Quizás
Dijo que el
espacio y el tiempo absolutos de Newton se habían acabado, que desde Einstein
el espacio y el tiempo configuraban una nueva dimensión, la cuarta, y que
dependía de la materia y de la energía. Que lo absoluto se nos está acabando a
medida que avanza la ciencia —enfatizó— y que actualmente lo único que se
mantiene absoluto es la velocidad de trescientos mil kilómetros por segundo de la
luz.
Me encontraba en la segunda fila de la
sala, junto a una columna de mármol muy cerca de la puerta de salida. El local
estaba abarrotado y tenía la intención de irme tan pronto terminara la charla.
Mi pequeña Ángela me esperaba, la había dejado con una canguro y no disponía de
mucho tiempo. Había hecho lo imposible para asistir a esta conferencia y tomaba
notas de lo que decía la mujer que la
estaba dando, una mujer sabia, doctora en física y química, muy respetada en el
paraninfo y que iba desgranando una especie de lección magistral mientras
deambulaba de un lado al otro de la tarima con el micro pegado en la boca,
sonriendo y empleando el tono afable y didáctico de quien está acostumbrada a
dar clases.
Dijo que Einstein había dado el segundo
paso hacia la liberación de los absolutos y situó el primero en la revolución
copernicana, cuando el ser humano dejó de ser el centro del universo. Explicó
que el tiempo es una noción subjetiva, como decía Kant —apuntó— y que es un
concepto científicamente necesario, pero cuestionado. Dijo que habían voces reconocidas —citó al
físico Barbour, de Oxford— que sostienen que hasta la propia noción del tiempo
es una falacia y pronosticó con buen humor que con el tiempo se llegará a
demostrar que el tiempo no existe, e hizo una pausa y todos reímos la
ocurrencia, sin duda para distender la charla. Luego adujo que no era más que
un concepto matemático, todavía útil, pero irreal y que el universo era ajeno
al tiempo subjetivo y a los intereses humanos, y que simplemente fluye como en
una película y que como tal algún día será posible rebobinarlo. Nos aclaró que
la distancia más corta en el espacio-tiempo no es la línea recta, sino la línea
que se pliega y nos habló de la teoría de las cuerdas, de la que era una
defensora. Esta teoría aún en fase de investigación —recalcó— pretende aunar en
una sola las teorías gravitacional y cuántica y
considera que el Universo posee muchas más dimensiones de las que ahora se le
suponen, y que tanto las partículas físicas como las ondas no son más que simples
vibraciones de cuerdas increíblemente minúsculas con capacidad para vibrar y
transmitir información, que dijo era el valor más universal posible, otro absoluto,
señaló, y todos reímos de nuevo la gracia de los absolutos.

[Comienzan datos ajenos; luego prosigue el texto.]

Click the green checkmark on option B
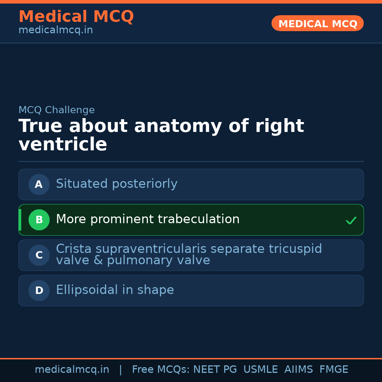pyautogui.click(x=351, y=220)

Fue entonces, en esta pausa, cuando se
me vino a la cabeza la frase inicial del Génesis, aquella de que En el principio fue el verbo y pensé: ¿qué
era la palabra sino información?
—Perdone, doctora, —le pregunté —¿Dónde
sitúa la teoría de las cuerdas a Dios?
Se produjo ruido de voces, oí hasta
chasquidos de lengua y noté miradas de desaprobación seguido de un silencio
espeso, casi insultante.
—Dios
es una hipótesis que situamos en la resultante de las vibraciones de las
cuerdas, en la música de la gran orquesta, un producto final: la sinfonía. Dios
no estaría en el principio, Dios no es creador ni ordenador de nada, Dios,
dentro de nuestra teoría, no es más que un encuentro, una consecuencia inevitable
de la correcta alineación o comunicación entre diversas capas o dimensiones
vibratorias hasta obtener por ensayo y error la vibración más armónica, la
suprema vibración armónica. No es un absoluto, sino un producto final —concluyó.
Cuando reanudó la conferencia, miré el
reloj, tenía que irme, me levanté y discretamente me fui. Afuera, la noche cubría
el cielo con un manto espeso y húmedo, plagado de estrellas. Encendí un
cigarrillo y observé cómo el humo se adentraba en la niebla. Avancé ligero hacia
el Metro con las manos metidas en los bolsillos del anorak, echando de vez en
cuando caladas y vistazos furtivos a la sotana estrellada e inmensa que cubría
mi cabeza. Ahí reside interconectado, columpiándose en infinitas cuerdas
invisibles el pasado de toda la humanidad, de los que viven y de los que han
muerto, puede incluso de los que han de venir —me dije, mirando al cielo sin detenerme— y también
nuestro pasado, el de mi Ángela, y el de su madre, y tal vez algún día, se me
ocurrió de pronto mientras fluía veloz como una sombra entre vehículos
aparcados, quizás algún día tenga la oportunidad de poder enmendarlo.